Gene Expression Analysis in Response to Lung Toxicants: I. Sequencing and Microarray Development

Michael A. Shultz, Lu Zhang, Yi Zhong Gu, Gregory L. Baker, Michelle V. Fannuchi, Allan M. Padua, William A. Gurske, Dexter Morin, Sharron G. Penn, Stevan B. Jovanovich, Charles G. Plopper, Alan R. Buckpitt

Research output: Contribution to journalArticlepeer-review

10 Scopus citations


A key challenge in measuring gene expression changes in the lung in response to site-selective toxicants is differentiating between target and nontarget areas. The toxicity for the cytotoxicant 1-nitronaphthalene is highly localized in the airway epithelium. Target cells comprise but a fraction of the total lung cell mass; measurements from whole lung homogenates are not likely to reflect what occurs at the target site.
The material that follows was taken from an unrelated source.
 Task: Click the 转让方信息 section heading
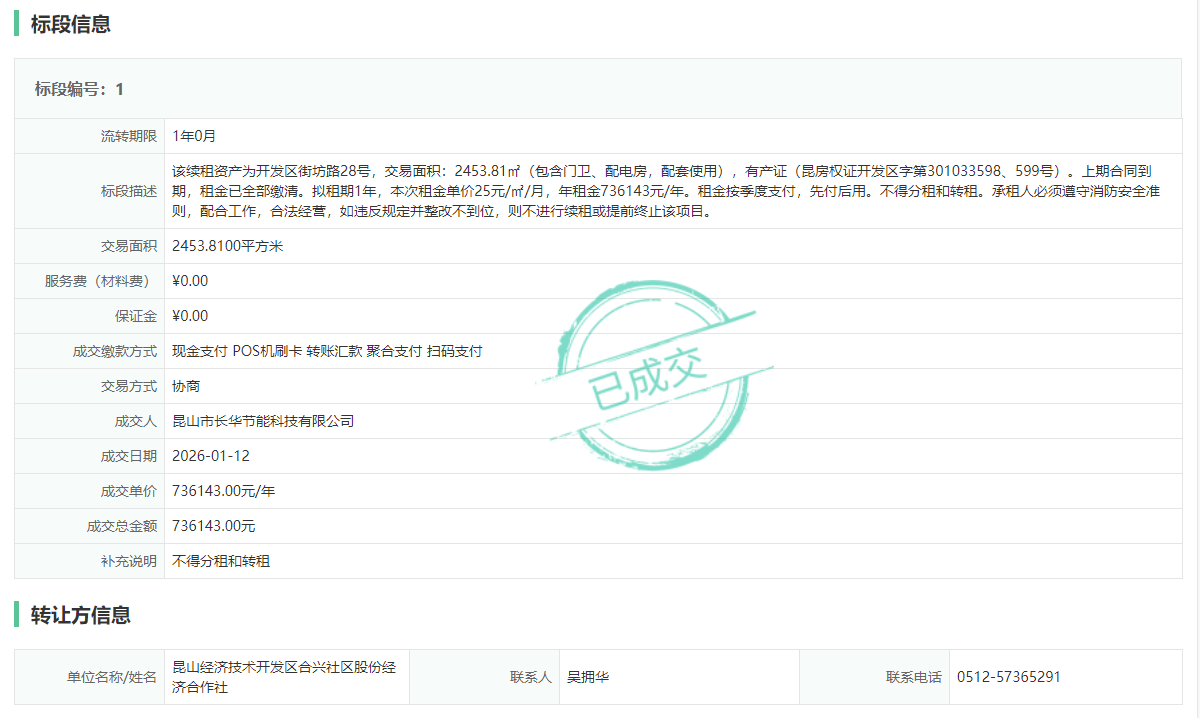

Additionally, the use of generic microarrays to measure expression in airway epithelium may not provide a good representation of transcripts present at the site of toxic action. cDNA libraries from airway and alveolar subcompartments of rat lung were sequenced for the development of a custom microarray representative of these lung regions. We identified 7,460 nonredundant rat lung sequences. Nearly 30% of the sequences on this array are not present on the Affymetrix Rat GeneChip 230. A 20,000-element microarray was developed that delineates differences in gene expression between subcompartments. This is the first in a series of articles employing this microarray for detecting gene expression changes during acute injury produced by 1-nitronaphthalene and subsequent repair.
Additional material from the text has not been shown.